Vis werd gewoonlijk geroosterd of gezouten en gedroogd, en dan vaak met brood gegeten. De vis die Jezus gebruikte voor de wonderbare spijziging van 5000 en later 4000 mannen, de vrouwen en kinderen niet meegerekend, was waarschijnlijk gezouten en gedroogd (Matth. 14:17-21; 15:34-38). Na zijn opstanding at Jezus wat geroosterde vis om zijn apostelen te bewijzen dat zij geen geest zagen, en bij een andere gelegenheid bereidde hij als ontbijt brood en vis op een houtskoolvuur. — Luk. 24:36-43; Joh. 21:9-12.
VIS IN PALESTINA
De binnenwateren van Palestina, met uitzondering van de Dode Zee, zijn rijk aan vis. Men vindt er o.a. brasem, karper, baars en de opmerkelijke muilbroeders, zoals de Chromis simonis.
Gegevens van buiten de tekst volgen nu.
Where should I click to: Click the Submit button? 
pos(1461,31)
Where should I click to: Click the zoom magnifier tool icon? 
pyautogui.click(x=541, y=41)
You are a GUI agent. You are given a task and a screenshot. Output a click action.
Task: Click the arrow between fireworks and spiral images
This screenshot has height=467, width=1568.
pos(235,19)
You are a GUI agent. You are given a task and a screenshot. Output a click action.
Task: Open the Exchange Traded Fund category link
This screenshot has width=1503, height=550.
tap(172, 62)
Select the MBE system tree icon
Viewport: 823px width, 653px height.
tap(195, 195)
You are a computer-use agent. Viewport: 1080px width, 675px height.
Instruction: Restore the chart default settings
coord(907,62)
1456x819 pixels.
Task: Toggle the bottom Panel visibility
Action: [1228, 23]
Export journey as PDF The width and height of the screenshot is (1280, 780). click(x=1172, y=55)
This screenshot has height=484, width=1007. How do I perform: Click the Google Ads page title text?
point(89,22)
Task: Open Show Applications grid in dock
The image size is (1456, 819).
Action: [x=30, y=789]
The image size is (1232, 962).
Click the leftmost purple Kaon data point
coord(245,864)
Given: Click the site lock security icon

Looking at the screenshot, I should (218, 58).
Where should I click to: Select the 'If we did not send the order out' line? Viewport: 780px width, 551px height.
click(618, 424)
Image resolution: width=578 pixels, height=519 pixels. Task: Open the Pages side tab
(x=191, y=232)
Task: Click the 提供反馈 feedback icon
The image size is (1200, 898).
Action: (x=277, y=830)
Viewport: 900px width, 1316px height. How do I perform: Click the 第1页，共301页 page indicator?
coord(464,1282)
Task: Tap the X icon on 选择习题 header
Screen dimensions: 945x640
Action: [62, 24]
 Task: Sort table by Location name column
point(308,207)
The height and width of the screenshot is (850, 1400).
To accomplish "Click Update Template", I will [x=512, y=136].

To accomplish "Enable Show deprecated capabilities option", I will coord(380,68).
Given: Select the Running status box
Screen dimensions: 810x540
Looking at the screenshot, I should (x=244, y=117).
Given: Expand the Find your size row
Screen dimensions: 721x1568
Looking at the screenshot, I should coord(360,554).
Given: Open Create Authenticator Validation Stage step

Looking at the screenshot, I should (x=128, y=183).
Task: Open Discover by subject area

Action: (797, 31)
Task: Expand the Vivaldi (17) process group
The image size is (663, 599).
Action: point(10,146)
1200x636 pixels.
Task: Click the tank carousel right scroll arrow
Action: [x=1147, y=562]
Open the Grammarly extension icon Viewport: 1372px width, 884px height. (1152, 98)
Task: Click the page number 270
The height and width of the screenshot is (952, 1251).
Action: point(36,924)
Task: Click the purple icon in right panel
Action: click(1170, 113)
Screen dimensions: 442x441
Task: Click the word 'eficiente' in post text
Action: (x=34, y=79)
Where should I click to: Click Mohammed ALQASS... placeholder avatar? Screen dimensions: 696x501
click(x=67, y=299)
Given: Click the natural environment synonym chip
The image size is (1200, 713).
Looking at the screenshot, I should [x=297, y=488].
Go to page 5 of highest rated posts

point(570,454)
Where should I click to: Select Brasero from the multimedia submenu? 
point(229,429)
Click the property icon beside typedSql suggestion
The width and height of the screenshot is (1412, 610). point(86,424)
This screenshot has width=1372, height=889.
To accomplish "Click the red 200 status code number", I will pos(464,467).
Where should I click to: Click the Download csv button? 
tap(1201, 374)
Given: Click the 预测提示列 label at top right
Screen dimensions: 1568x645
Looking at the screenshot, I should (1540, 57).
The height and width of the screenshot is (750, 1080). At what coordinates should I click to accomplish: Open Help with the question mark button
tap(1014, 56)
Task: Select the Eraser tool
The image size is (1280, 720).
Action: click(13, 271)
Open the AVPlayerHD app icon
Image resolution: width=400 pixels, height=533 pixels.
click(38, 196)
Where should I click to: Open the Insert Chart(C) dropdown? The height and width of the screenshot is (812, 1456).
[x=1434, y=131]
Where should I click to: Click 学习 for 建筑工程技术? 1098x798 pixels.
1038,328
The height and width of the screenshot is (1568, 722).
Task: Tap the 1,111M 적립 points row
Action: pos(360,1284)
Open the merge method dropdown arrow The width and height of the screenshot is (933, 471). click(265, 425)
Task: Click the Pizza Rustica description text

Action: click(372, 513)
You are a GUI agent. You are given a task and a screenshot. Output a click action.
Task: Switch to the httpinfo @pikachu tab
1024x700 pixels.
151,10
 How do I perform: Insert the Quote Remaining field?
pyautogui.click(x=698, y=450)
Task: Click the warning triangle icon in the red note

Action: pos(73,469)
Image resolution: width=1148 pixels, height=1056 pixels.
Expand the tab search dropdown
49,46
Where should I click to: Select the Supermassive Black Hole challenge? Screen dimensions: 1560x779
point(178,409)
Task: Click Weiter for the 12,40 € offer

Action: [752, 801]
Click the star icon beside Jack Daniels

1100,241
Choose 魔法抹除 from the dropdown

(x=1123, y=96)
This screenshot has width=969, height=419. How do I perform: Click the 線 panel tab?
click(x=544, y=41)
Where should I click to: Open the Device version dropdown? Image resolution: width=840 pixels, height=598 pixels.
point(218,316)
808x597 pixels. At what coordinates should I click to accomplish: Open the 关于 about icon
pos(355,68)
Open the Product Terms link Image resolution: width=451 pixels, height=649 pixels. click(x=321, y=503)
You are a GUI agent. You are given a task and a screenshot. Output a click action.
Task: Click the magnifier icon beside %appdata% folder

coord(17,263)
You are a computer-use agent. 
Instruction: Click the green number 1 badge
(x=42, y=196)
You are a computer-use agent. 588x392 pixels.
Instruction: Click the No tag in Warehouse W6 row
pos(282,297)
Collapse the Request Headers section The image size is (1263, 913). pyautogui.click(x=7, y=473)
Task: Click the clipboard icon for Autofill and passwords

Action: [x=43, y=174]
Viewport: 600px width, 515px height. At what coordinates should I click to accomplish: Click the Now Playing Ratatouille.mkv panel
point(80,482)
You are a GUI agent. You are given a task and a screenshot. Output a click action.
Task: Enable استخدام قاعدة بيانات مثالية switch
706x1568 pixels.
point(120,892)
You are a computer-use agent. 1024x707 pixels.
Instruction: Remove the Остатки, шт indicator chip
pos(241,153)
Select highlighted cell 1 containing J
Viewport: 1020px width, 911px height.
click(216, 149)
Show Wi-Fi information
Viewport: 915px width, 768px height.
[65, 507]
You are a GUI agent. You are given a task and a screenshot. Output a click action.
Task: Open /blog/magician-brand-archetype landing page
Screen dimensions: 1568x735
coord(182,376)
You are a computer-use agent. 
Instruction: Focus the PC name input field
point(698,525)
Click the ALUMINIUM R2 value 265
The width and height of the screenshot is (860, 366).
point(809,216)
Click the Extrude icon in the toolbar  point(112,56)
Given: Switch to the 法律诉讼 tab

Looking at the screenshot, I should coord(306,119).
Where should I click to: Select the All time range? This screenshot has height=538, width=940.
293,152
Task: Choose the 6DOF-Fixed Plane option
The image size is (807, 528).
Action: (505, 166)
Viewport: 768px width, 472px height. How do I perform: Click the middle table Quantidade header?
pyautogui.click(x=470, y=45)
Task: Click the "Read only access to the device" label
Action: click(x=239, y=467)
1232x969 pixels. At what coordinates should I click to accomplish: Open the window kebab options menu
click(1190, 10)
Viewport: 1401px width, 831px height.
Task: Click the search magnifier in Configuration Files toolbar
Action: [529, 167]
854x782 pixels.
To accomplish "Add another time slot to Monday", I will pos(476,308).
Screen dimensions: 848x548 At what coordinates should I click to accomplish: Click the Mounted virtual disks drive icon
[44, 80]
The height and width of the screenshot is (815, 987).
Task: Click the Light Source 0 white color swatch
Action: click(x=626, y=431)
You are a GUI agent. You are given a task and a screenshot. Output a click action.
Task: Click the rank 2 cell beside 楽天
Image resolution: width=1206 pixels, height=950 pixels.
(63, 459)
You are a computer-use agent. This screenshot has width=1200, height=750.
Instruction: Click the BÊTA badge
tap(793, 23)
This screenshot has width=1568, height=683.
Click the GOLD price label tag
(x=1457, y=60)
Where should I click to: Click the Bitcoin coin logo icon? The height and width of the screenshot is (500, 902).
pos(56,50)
Het mannetje van de Chromis simonis neemt de eitjes, ongeveer 200 in getal, in zijn bek en de jonge visjes blijven daar tot verscheidene weken nadat ze uitgebroed zijn.
REIN EN ONREIN
Hoewel de wijsheid van koning Salomo zich ook tot het terrein van de biologie uitstrekte en hij kennis van vissen bezat (1 Kon. 4:33), wordt er in de Schrift niet eenmaal een specifieke vissoort bij name genoemd. De Wet maakte echter een onderscheid tussen reine en onreine waterdieren. Alleen waterdieren met vinnen en schubben waren ceremonieel rein en mochten dus gegeten worden, wat dieren uitsloot zoals de meerval, paling, lamprei, rog, haai en schaaldieren, waarvan vele van afvalwater en rottende materie leven en vaak de veroorzakers zijn van tyfus en paratyfus (Lev. 11:9-12). Israëlitische vissers moesten daarom de voortreffelijke vissen scheiden van die welke ongeschikt waren als voedsel, een punt dat in Jezus’ illustratie van het sleepnet naar voren kwam. — Matth. 13:47, 48.
DE VIS WAARDOOR JONA WERD OPGESLOKT
Ondanks het feit dat de Zoon van God zelf getuigde van de waarheidsgetrouwheid van het verslag over Jona die door een „grote vis” werd opgeslokt, wordt dit voorval vaak aangehaald om twijfel te doen rijzen omtrent de betrouwbaarheid van het bijbelse verslag (Matth. 12:40). Men moet natuurlijk niet vergeten dat de bijbel eenvoudig zegt dat „Jehovah een grote vis [beschikte] om Jona op te slokken”, en niet vermeldt om wat voor een vis het ging (Jona 1:17). Er zijn beslist zeedieren die een mens kunnen opslokken, zoals de witte haai en de potvis.
FIGUURLIJK GEBRUIK
In de Schrift worden mensen soms met vissen vergeleken. De bijeenbrenger vergeleek mensen met vissen, omdat zij ’op een rampspoedige tijd worden verstrikt’ als vissen in een net (Pred. 9:12). Jezus Christus noemde zijn volgelingen vissers van mensen, en vergeleek rechtvaardige personen met voortreffelijke vissen en de goddelozen met ongeschikte vissen, die worden weggeworpen. — Mark. 1:17; Matth. 13:47-50.